As of March 25, drive-up UAWiFi locations in Tucson and across Arizona have been established to provide a safe environment for access to the campus network.

For those who do not have adequate access to internet at their remote workspace or current learning location, these drive-up spots allow for access to the UAWiFi and Eduroam networks from the comfort of your vehicle. There are over 30 different lots available around the UA main campus, College of Applied Science and Technology , Oro Valley College of Veterinary Medicine , and the Maricopa County Cooperative Extension office
How do I access these free WiFi spots?
·        View the complete list of parking areas available
·        Be sure to remain in your vehicle while using the WiFi spot to ensure social distancing.
·        You will need your NetID to log into the UAWiFi or Eduroam network

Additionally, most public libraries offer free WiFi that can be accessed from the parking lot.  
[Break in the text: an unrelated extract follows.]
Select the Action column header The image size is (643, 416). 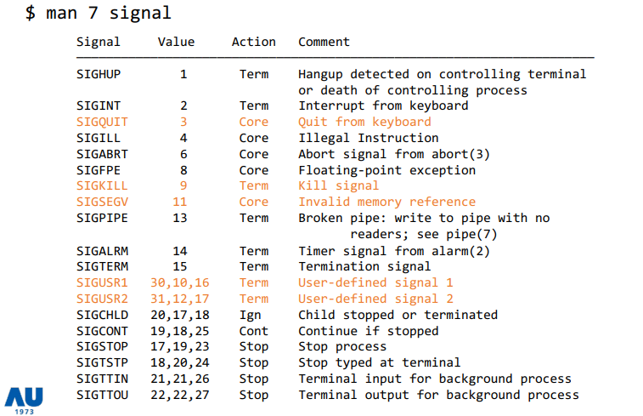click(253, 42)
Currently, the Tohono O’odham Community College library is closed, but organizers are currently looking into drive-up WiFi options for students who live in the Tohono O'odham Nation. 
Fuel the response

This is a challenging time at  The University of Arizona  and throughout the world, but what inspires us is the desire among our Wildcat community to make a difference for students affected by COVID-19’s disruptions. Many students are experiencing financial hardship and are struggling to cover rent, utilities and other basic necessities. That is why we have the Arizona Student Emergency Fund . Help fuel the response for Arizona students by making a gift to this fund or to the  UA Campus Pantry .
Looking for ways to volunteer during this time of crisis?

In response to the challenges that closing schools and shifting to online instruction presents to teachers, children, and parents, the College of Education has received requests from people who want to know how they can help. The college has many strengths and resources that we can leverage across our own students, faculty, and staff.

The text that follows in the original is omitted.